Mas contas governamentais dos EUA sobre a cúpula sugerem que o encontro foi extremamente tenso. Kennedy foi pressionado pelo líder soviético, que exigiu um tratamento imediato para reunificar a Alemanha sob condições desfavoráveis aos EUA. O desentendimento durante o encontro levantou o espectro de uma guerra real entre as duas potências nucleares. Dois meses depois o muro de Berlim foi construído.

1960 – Paris

Essa reunião da Guerra Fria entre o presidente Dwight D. Eisenhower e o líder soviético Nikita Kruschev pode ter sido condenada desde o início. Duas semanas antes de se reunirem em Paris, os soviéticos derrubaram um avião espião americano. Os EUA tentaram encobrir o caso alegando que era um avião de monitoramento de tempo (clima), porém os soviéticos expuseram essa mentira.

Kruschev atacou Eisenhower na reunião, enfurecendo o presidente americano que acabou cancelando a viagem para Moscou que estava planejada para o mês seguinte.

1945 – Conferência de Yalta

Com a Segunda Guerra Mundial chegando ao fim, os líderes dos EUA, da União Soviética e do Reino Unido se reuniram para planejar o futuro da Europa pós-guerra para tentar acelerar o fim dos conflitos no Pacífico.

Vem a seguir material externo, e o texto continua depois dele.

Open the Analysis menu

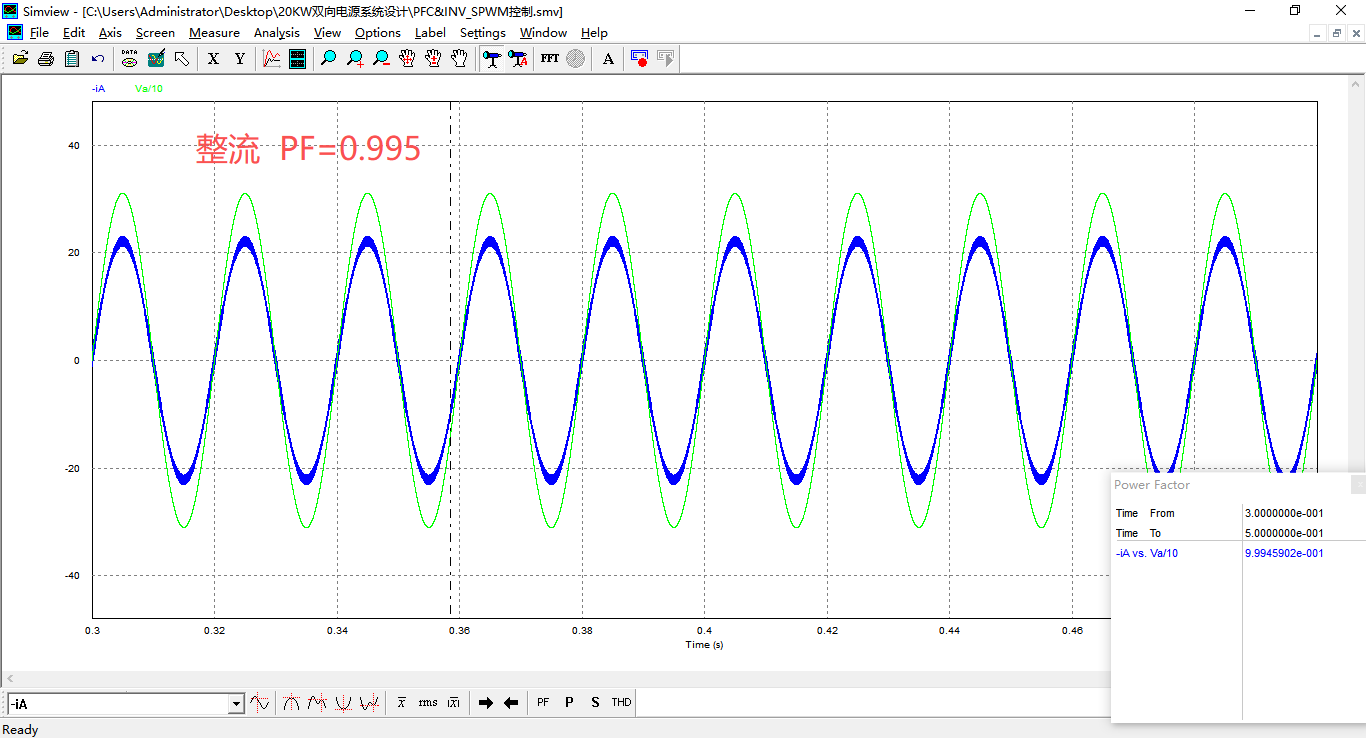(x=277, y=32)
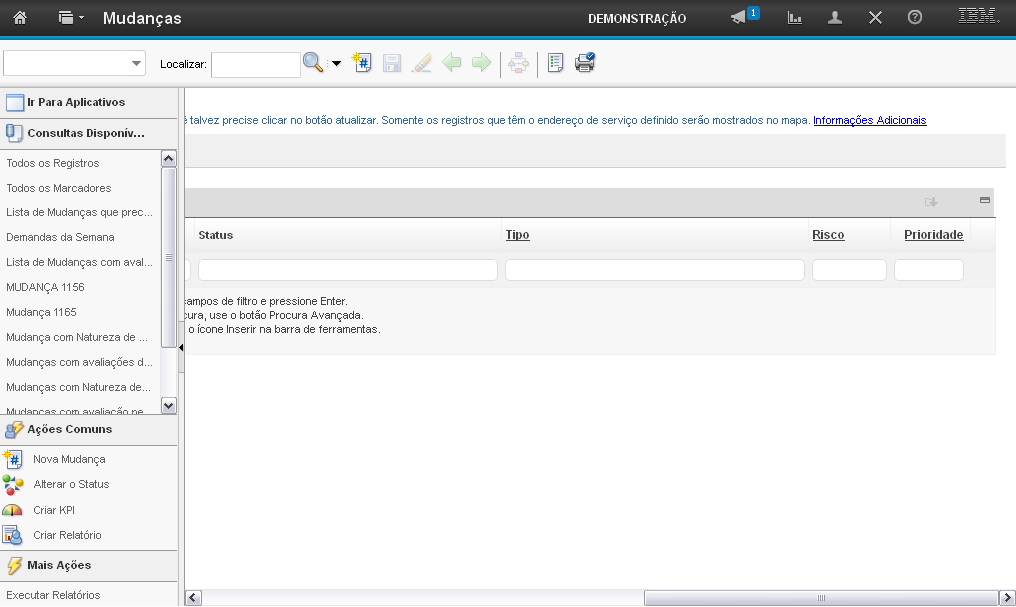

O líder soviético, Josef Stalin, concordou em entrar na guerra para ajudar a derrotar o Japão Imperial.

O presidente americano, Franklin D. Roosevelt e o primeiro-ministro britânico Winston Churchill permitiram a influência soviética em terras russas perdidas para o Japão, décadas antes.

Inicialmente tida como um grande sucesso, a conferência foi vista por muitos como um momento onde os EUA cederam muita influência aos soviéticos.

Décadas depois, a organização para um encontro sobre a Crimeia, proporcionaria alguma ironia. A Rússia anexou a região do leste da Ucrânia em 2014 e aprofundou uma fenda na diplomacia moderna com os EUA.